Funding dialysis treatments was not easy. In 1971, with DCI’s first clinic already operating, there was no Medicare funding and most patients still did not have insurance to cover the cost of treatment. That didn’t stop the DCI staff from providing treatment to patients. It simply motivated them to find a solution. To the surprise of citizens all over Nashville, Tennessee, roadblocks were established. These weren’t typical police roadblocks but were a different kind of roadblock set up to shamelessly ask the community for help. The staff of the dialysis unit (including the doctors) and volunteers from the Kidney Foundation asked Kentucky Fried Chicken for buckets to collect donations. Then, the roadblock group placed pictures of patients on their red and white buckets. On Saturday and Sunday afternoons, they made their way to the busiest intersections in Nashville. They stood on the sizzling, hot pavement directly in the middle of traffic begging for whatever generosity people could afford. After hours on the street collecting loose change and the occasional dollar bill, the staff would call it a day, secure in the knowledge that they had done all they could do to provide for their patients. On a good weekend, they could raise $10,000 to help pay for treatments, but it would only last for so long and then they would be out conducting roadblocks again. To everyone’s relief, in 1973, the Medicare ESRD Program began and thousands of dialysis patients across the U.S. were able to receive treatment that was and still is paid for by that program.
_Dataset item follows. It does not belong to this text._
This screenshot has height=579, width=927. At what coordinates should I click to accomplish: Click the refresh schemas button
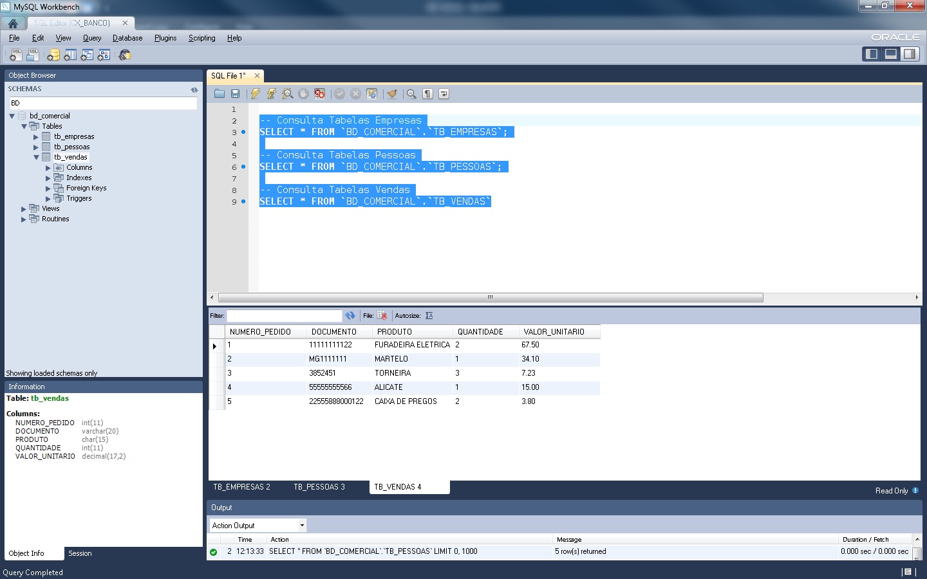point(194,89)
Over the years, the cost of care keeps rising while the Medicare payments for dialysis have actually decreased. Somehow DCI manages to find ways to provide more than expected. For instance, DCI Donor Services was created to provide for organ and tissue recovery and transplantation. Camp Okawehna was established for pediatric renal patients. DCI is the only national leading dialysis provider to have remained under its own control since its founding. It has successfully remained non-profit while the staff is providing care that the U.S. Government says is consistently better than the larger for-profits.